Materials provided:
+ + + + +

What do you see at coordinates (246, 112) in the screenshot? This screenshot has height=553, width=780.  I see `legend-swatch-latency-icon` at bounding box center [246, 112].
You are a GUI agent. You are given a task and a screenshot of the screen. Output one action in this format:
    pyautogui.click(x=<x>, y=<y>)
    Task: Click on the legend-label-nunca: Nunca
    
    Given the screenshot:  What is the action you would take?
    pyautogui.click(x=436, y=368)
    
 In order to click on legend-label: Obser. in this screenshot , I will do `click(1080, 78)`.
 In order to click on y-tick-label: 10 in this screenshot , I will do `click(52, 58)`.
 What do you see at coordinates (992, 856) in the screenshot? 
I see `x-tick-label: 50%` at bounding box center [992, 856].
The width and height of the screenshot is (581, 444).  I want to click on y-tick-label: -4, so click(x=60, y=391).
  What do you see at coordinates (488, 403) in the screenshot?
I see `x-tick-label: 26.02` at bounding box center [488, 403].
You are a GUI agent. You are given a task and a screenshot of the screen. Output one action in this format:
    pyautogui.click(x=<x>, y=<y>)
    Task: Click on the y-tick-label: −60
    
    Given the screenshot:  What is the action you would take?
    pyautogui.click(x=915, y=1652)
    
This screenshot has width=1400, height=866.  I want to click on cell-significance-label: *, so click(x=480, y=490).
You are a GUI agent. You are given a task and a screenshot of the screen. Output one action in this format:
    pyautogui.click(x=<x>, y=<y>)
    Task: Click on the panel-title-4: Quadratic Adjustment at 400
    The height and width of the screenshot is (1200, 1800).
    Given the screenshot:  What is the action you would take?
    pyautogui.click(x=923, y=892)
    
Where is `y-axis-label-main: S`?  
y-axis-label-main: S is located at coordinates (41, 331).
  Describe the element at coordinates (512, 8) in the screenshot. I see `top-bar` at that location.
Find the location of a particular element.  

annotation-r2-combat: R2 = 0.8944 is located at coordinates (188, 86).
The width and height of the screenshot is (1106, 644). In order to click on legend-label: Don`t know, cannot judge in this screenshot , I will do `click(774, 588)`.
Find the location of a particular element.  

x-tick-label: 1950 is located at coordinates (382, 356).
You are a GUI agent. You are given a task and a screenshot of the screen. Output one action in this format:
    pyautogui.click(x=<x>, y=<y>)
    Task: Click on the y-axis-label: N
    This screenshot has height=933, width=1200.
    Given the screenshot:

+ + + + +

Exercise: Transcribe all of the data above, keeping every line unchanged.

Expected answer:
What do you see at coordinates (246, 112) in the screenshot? This screenshot has height=553, width=780.  I see `legend-swatch-latency-icon` at bounding box center [246, 112].
You are a GUI agent. You are given a task and a screenshot of the screen. Output one action in this format:
    pyautogui.click(x=<x>, y=<y>)
    Task: Click on the legend-label-nunca: Nunca
    
    Given the screenshot:  What is the action you would take?
    pyautogui.click(x=436, y=368)
    
 In order to click on legend-label: Obser. in this screenshot , I will do `click(1080, 78)`.
 In order to click on y-tick-label: 10 in this screenshot , I will do `click(52, 58)`.
 What do you see at coordinates (992, 856) in the screenshot? 
I see `x-tick-label: 50%` at bounding box center [992, 856].
The width and height of the screenshot is (581, 444).  I want to click on y-tick-label: -4, so click(x=60, y=391).
  What do you see at coordinates (488, 403) in the screenshot?
I see `x-tick-label: 26.02` at bounding box center [488, 403].
You are a GUI agent. You are given a task and a screenshot of the screen. Output one action in this format:
    pyautogui.click(x=<x>, y=<y>)
    Task: Click on the y-tick-label: −60
    
    Given the screenshot:  What is the action you would take?
    pyautogui.click(x=915, y=1652)
    
This screenshot has width=1400, height=866.  I want to click on cell-significance-label: *, so click(x=480, y=490).
You are a GUI agent. You are given a task and a screenshot of the screen. Output one action in this format:
    pyautogui.click(x=<x>, y=<y>)
    Task: Click on the panel-title-4: Quadratic Adjustment at 400
    The height and width of the screenshot is (1200, 1800).
    Given the screenshot:  What is the action you would take?
    pyautogui.click(x=923, y=892)
    
Where is `y-axis-label-main: S`?  
y-axis-label-main: S is located at coordinates (41, 331).
  Describe the element at coordinates (512, 8) in the screenshot. I see `top-bar` at that location.
Find the location of a particular element.  

annotation-r2-combat: R2 = 0.8944 is located at coordinates (188, 86).
The width and height of the screenshot is (1106, 644). In order to click on legend-label: Don`t know, cannot judge in this screenshot , I will do `click(774, 588)`.
Find the location of a particular element.  

x-tick-label: 1950 is located at coordinates (382, 356).
You are a GUI agent. You are given a task and a screenshot of the screen. Output one action in this format:
    pyautogui.click(x=<x>, y=<y>)
    Task: Click on the y-axis-label: N
    This screenshot has height=933, width=1200.
    Given the screenshot:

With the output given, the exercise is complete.